[解くべき問題]
a: 働き方と人財開発についての文章をもとに、次の問いに答えよ。
(i) 社員へ便利なサービスを提供するスマートオフィスアプリの名称は何か。
(ii) 人財投資はいつまでの何年間で、累計いくら行う計画か。
(iii) 研修体系(Off-JT)の大幅な刷新は何年度から行われているか。
b: 働き方と人財開発についての文章の続きを、最後の文の後から書き広げよ。

[読解文]
また、社内外のサテライトオフィスでの勤務も可とし、より働きやすい環境整備を推進しています。
スマートオフィスビル

昨今の社会情勢の変化によりオフィスの在り方が多様化している環境下でも、社員の個性やアイデアを活かし多様なコラボレーションが活性化して人が活きるオフィスの実現を目指しています。そのために、スマート技術を活用して社員へ便利なサービスを提供するスマートオフィスアプリ「T_ReCS※1」や、在宅勤務とオフィス出社のハイブリッドな働き方を支援する「デジタルツインスマートオフィス※2」の開発をしています。

人財開発

基本的な考え方

「中期経営計画2024ローリングプラン」の一環として、人財の育成・開発を強化する方針を定め、来る150周年に向けて、2024年度までの3ヵ年で累計30億円の人財投資を行う計画としています。また、従業員の成長実感を促し、自律性を育むほか、将来の戸田建設を担う次世代経営人財を計画的に育成・創出すべく、2022年度より研修体系(Off-JT)を大幅に刷新しており、研修受講者や時間も年々増加しています。また、職種別専門研修についても見直しを行い、各事業領域において人財投資を積極化しています。
すべての年代・職種に対して自律的なキャリア構築意識を醸成し、学習への気づきを誘発するためのキャリアコンサルティング制度やリスキリング制度もその一環であり、継続的な改善による個々の能力・価値の向上を図ります。

[表示データ]
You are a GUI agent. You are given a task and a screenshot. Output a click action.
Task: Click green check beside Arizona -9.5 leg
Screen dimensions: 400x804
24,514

[解答]
a:
(i) T_ReCS
(ii) 2024年度までの3ヵ年で、累計30億円
(iii) 2022年度

b:
人財の育成・開発に関する実績
研修体系(Off-JT)の刷新
当社は、人財開発・育成の基本方針を、「多様・多彩な人財を育成・確保し、事業基盤を強化する」と定めています。その観点より、OJT(On the Job Training)による育成を主体に、若いうちから仕事を任せて幅広い責任のある業務を担当させることで、業務上の課題を自ら解決する経験を積んで、一人ひとりの能力向上が促進されると考えています。
Off-JTでの人財育成では、現行職務におけるスキルアップを主目的とする研修プログラムと、一人ひとりのキャリアアップの志向に合わせて選択できる開発プログラムを整備し、目先の業務だけにとらわれず中長期的な個人の成長を促しています。
また、「学び」を習慣化し、より高度な専門知識・能力の習得を促すことにより、人財価値や競争力の強化を図ることを目的として、公的資格や免許、博士号の取得補助制度を拡充し、その対象は現在200種以上となっています。特に、一級建築士など重要な資格については入社前の取得費用も補助対象とするなど、キャリア全体において個人の成長を支え、キャリア自律を促す仕組みを整備しています。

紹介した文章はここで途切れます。